> [Goal of the exercise]
I need the number of lines in the listing below that include the string "figure", and only that number.

------ Entries provided ------

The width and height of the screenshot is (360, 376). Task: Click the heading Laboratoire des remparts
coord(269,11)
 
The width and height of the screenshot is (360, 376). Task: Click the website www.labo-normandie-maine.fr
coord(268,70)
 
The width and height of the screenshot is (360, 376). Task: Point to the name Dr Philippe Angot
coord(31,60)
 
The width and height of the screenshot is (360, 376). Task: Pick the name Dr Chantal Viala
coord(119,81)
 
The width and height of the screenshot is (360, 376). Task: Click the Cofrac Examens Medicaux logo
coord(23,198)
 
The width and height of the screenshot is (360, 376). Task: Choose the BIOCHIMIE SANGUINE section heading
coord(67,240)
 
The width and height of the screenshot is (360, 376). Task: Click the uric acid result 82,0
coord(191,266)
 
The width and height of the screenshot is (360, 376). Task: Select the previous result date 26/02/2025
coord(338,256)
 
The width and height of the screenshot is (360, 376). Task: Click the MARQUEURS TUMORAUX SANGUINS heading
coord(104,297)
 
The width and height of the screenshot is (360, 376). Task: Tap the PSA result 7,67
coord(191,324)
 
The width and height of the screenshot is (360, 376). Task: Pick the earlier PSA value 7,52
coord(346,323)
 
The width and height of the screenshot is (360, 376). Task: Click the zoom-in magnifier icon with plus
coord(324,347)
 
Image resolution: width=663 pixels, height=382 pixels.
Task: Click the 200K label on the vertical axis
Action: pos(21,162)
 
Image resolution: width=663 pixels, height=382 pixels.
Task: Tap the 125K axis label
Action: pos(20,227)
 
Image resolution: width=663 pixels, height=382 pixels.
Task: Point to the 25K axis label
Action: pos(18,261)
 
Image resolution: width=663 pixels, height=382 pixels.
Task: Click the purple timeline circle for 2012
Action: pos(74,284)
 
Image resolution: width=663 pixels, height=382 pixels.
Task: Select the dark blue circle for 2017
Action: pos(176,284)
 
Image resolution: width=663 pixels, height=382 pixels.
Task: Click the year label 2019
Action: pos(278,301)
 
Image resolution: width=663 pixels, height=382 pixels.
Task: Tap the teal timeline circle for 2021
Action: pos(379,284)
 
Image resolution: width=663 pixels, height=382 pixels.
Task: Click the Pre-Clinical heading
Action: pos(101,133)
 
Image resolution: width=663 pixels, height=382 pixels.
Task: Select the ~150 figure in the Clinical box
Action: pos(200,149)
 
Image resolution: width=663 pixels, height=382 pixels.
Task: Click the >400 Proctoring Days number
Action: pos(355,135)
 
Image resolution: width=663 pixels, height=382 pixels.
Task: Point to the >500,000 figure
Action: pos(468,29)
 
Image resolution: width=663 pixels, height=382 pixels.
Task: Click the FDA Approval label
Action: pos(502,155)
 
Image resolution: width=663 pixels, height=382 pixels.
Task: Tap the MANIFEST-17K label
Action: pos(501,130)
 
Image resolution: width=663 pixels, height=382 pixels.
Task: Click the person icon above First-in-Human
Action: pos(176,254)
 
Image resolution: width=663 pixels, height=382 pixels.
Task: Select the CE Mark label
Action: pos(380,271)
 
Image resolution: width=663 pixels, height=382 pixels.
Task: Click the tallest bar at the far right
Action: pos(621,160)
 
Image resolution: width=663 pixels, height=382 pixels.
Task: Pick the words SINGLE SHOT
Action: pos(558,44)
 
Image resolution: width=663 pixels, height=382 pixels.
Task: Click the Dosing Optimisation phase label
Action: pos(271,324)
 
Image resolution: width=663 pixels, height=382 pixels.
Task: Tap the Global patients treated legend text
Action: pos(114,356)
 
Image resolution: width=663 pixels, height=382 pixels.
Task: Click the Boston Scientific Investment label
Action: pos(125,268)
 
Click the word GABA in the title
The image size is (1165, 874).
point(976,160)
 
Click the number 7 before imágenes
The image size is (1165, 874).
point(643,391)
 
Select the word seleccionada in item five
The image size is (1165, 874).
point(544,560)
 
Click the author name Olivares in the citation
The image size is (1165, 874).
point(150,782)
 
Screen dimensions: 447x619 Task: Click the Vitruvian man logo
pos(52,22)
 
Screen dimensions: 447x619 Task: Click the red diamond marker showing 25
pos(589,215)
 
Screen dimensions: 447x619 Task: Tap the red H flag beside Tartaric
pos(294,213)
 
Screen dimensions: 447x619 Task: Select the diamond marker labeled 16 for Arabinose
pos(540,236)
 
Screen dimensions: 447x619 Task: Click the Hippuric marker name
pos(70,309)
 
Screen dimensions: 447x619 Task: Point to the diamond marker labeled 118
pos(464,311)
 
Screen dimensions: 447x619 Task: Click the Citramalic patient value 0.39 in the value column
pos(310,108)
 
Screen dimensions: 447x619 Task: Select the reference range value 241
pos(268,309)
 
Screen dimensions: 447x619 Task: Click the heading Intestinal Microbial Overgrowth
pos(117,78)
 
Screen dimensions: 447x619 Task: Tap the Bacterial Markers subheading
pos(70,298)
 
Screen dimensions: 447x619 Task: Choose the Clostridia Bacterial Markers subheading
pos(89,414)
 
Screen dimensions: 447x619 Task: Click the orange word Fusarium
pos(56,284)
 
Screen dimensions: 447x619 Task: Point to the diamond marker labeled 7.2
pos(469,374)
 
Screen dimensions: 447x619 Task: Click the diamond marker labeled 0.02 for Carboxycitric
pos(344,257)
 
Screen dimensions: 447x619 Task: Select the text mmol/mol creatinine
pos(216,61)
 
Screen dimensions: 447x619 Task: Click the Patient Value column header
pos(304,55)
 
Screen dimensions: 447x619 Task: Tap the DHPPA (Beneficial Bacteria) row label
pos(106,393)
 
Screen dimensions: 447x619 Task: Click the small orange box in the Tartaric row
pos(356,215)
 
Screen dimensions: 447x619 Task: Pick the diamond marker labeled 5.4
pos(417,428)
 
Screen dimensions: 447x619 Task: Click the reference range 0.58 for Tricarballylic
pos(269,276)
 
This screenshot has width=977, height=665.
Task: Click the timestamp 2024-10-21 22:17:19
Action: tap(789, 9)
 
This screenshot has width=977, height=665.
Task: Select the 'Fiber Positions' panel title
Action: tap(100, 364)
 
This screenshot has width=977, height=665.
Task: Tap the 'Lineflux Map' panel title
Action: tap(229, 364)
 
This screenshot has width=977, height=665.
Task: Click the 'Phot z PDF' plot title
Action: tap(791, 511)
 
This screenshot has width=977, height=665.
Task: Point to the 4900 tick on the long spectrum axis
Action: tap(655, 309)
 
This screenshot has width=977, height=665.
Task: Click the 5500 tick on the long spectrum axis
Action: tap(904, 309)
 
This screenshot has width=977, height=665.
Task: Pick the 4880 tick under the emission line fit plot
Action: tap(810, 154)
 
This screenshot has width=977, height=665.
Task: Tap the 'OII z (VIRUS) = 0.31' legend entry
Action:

------

> [Response box]
2